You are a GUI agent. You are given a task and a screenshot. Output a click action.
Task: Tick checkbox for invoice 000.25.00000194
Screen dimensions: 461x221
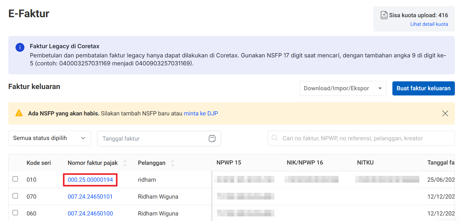click(x=15, y=179)
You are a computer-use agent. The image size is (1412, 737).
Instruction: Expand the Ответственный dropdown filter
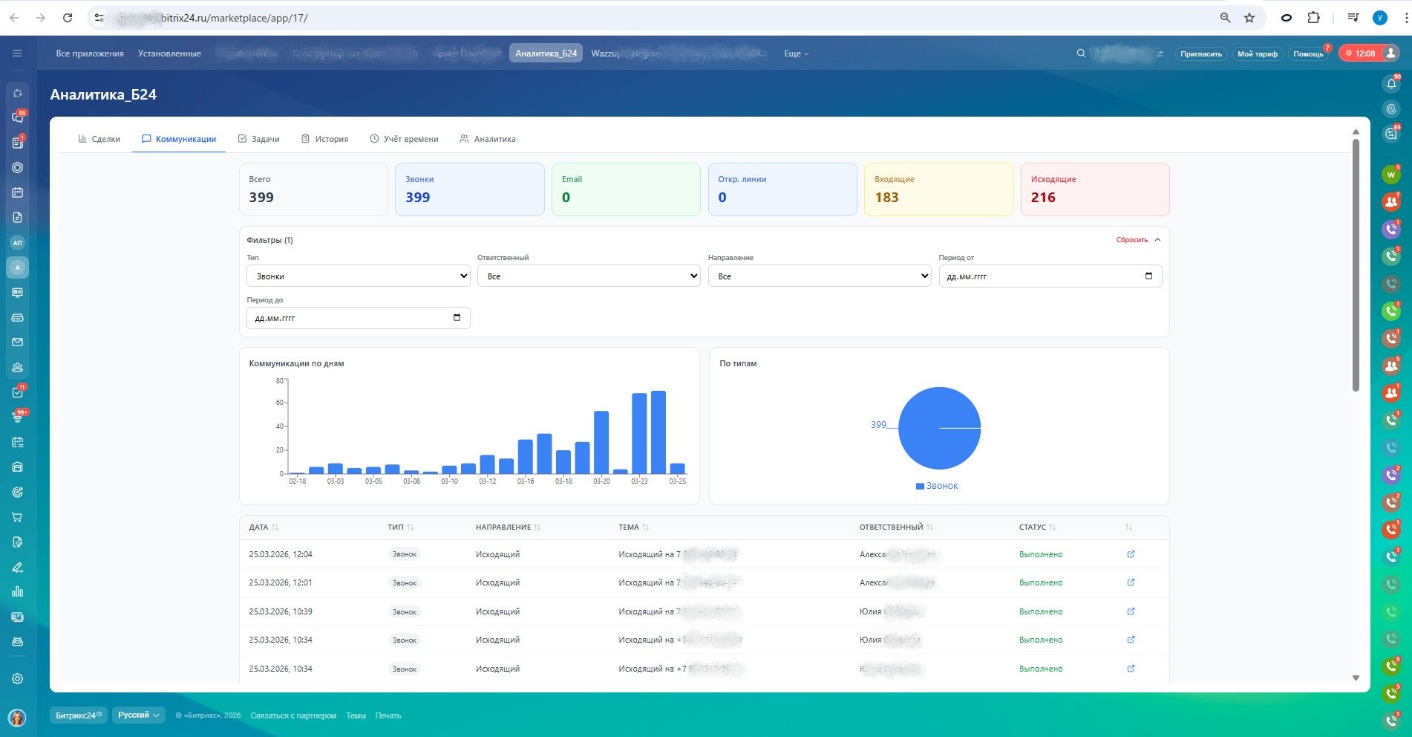pos(588,276)
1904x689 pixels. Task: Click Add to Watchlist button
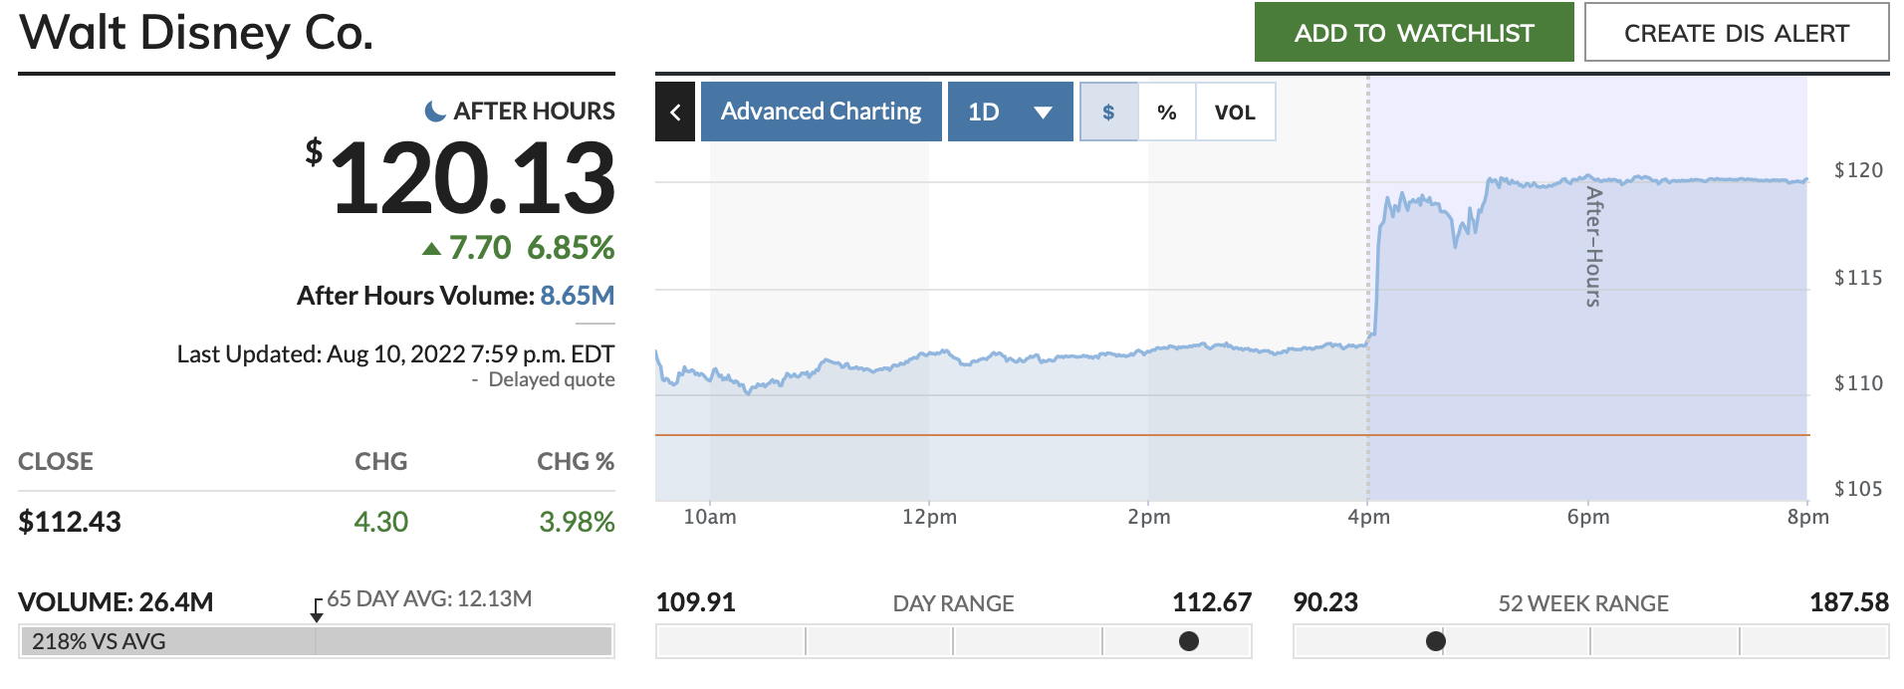[1413, 33]
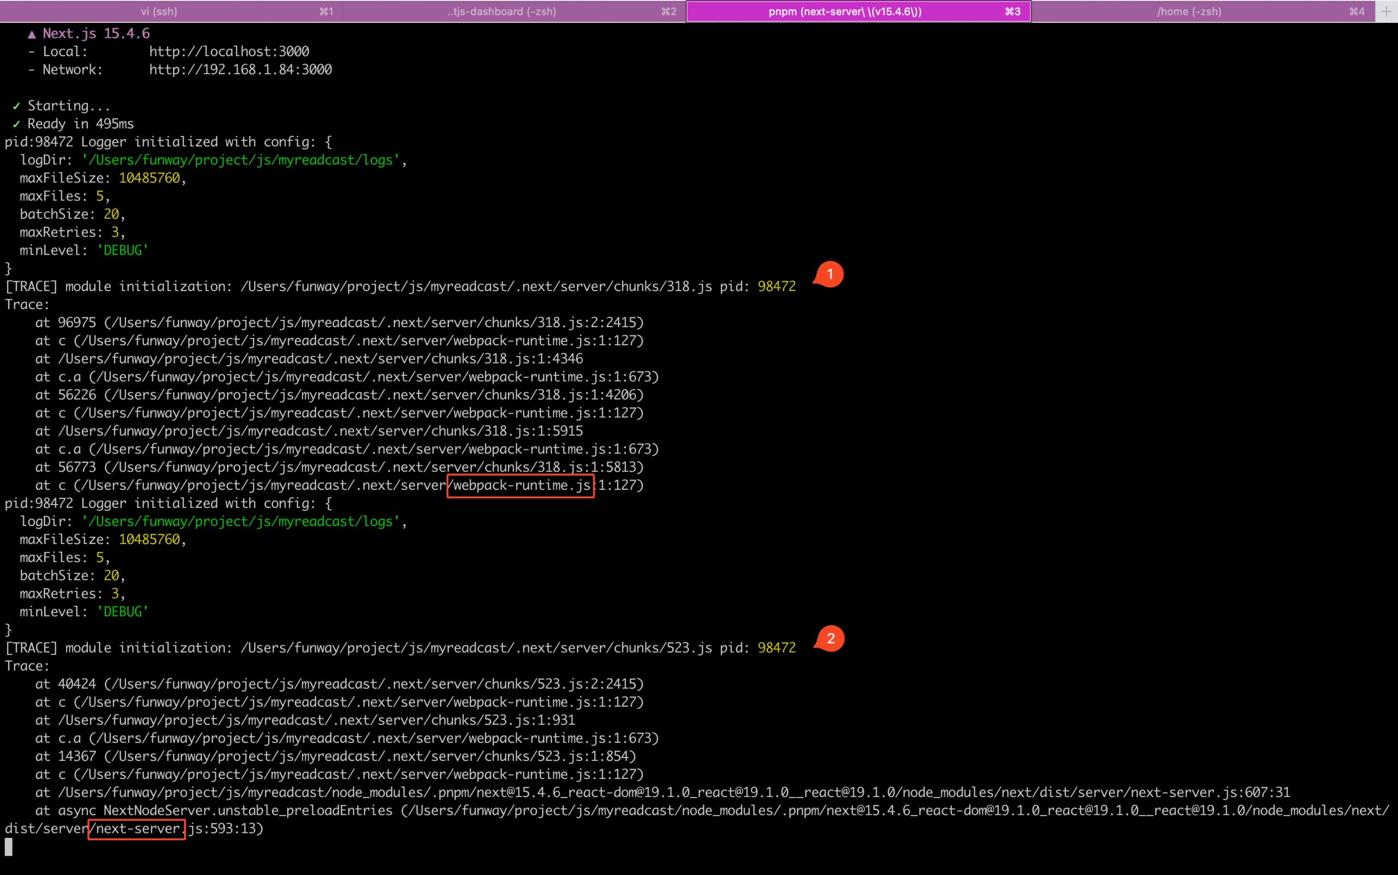
Task: Click the highlighted webpack-runtime.js box
Action: (520, 485)
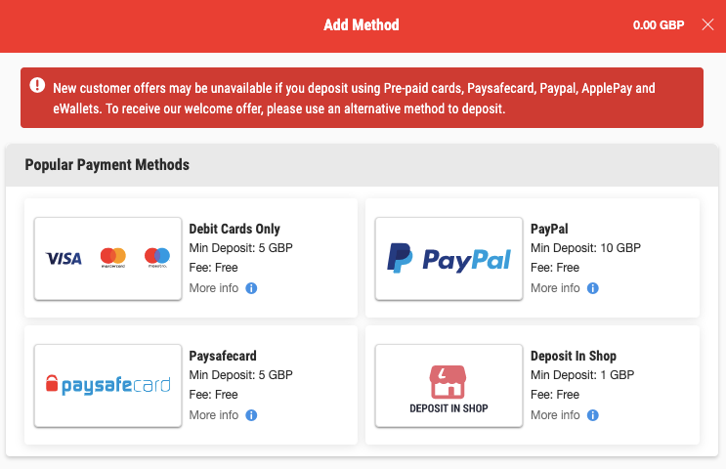Choose the paysafecard logo tile
Screen dimensions: 726x469
tap(107, 386)
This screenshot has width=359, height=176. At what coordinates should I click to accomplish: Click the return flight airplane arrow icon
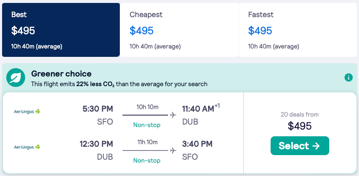pyautogui.click(x=173, y=150)
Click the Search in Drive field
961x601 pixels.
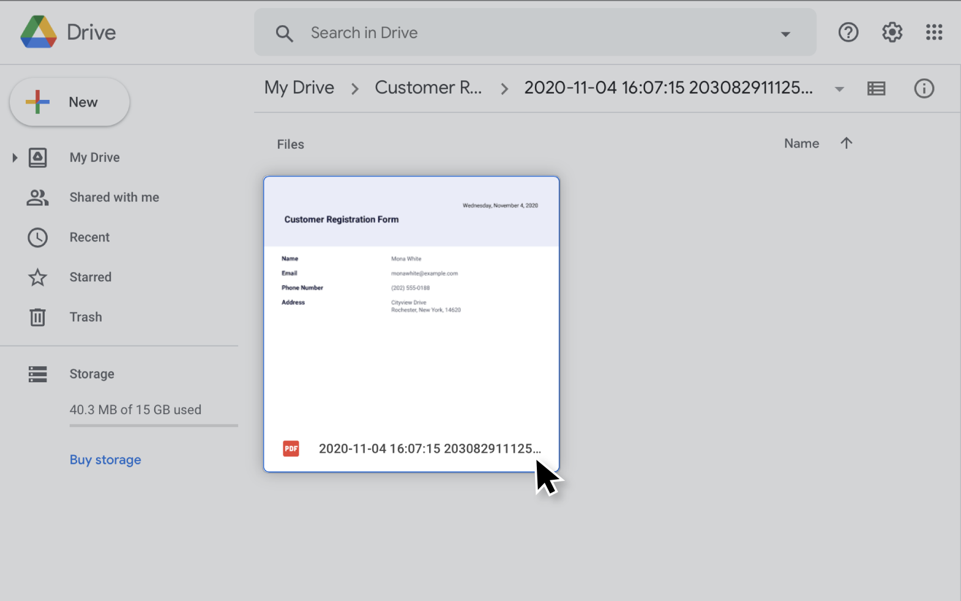point(526,33)
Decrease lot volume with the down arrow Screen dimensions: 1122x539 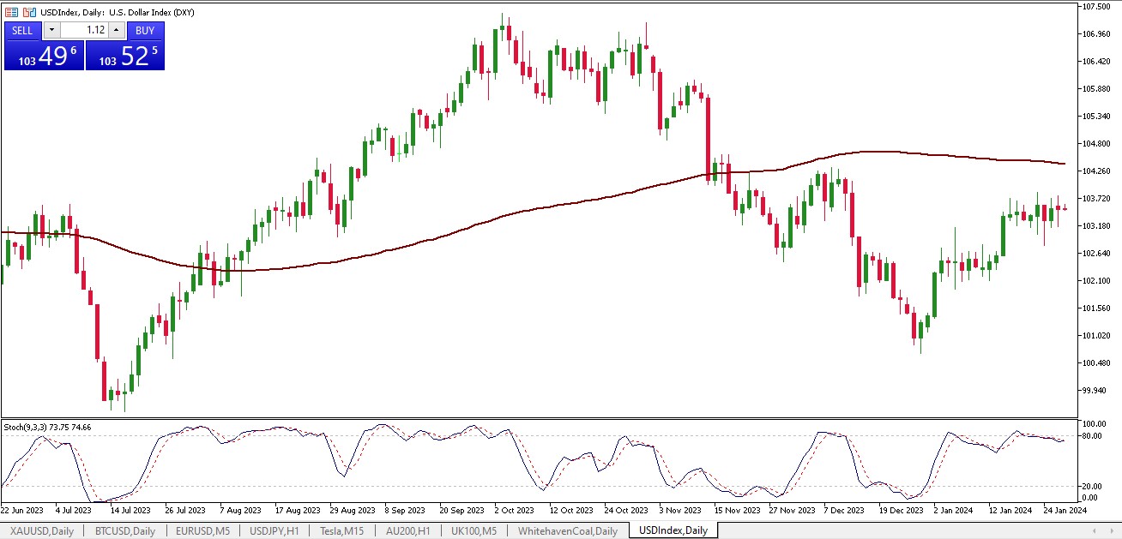pyautogui.click(x=51, y=30)
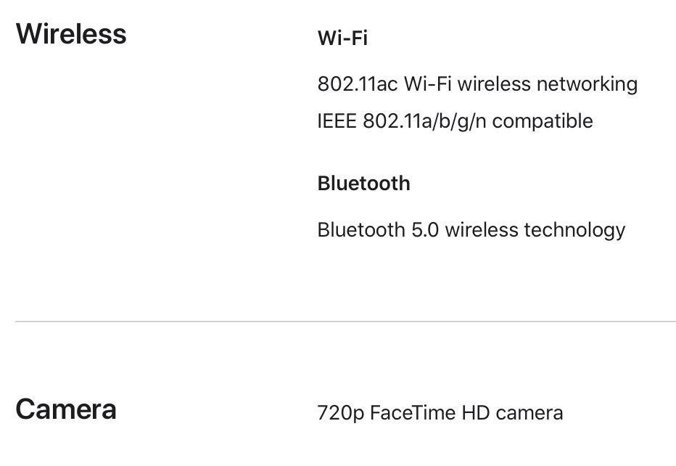676x466 pixels.
Task: Click the horizontal divider above Camera section
Action: click(x=345, y=321)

==========

- **SET PROBLEM**
Starting at the top of the items and stopping after the line that has "click(x=15, y=179)", render those lines as a Markdown table with the columns No. and Text: a row number, then the line. Skip blank lines and leave the pictures out.

- **EXERCISE RESPONSE**
| No. | Text |
|---|---|
| 1 | You are a GUI agent. You are given a task and a screenshot. Output a click action. |
| 2 | Task: Tick checkbox for invoice 000.25.00000194 |
| 3 | Screen dimensions: 461x221 |
| 4 | click(x=15, y=179) |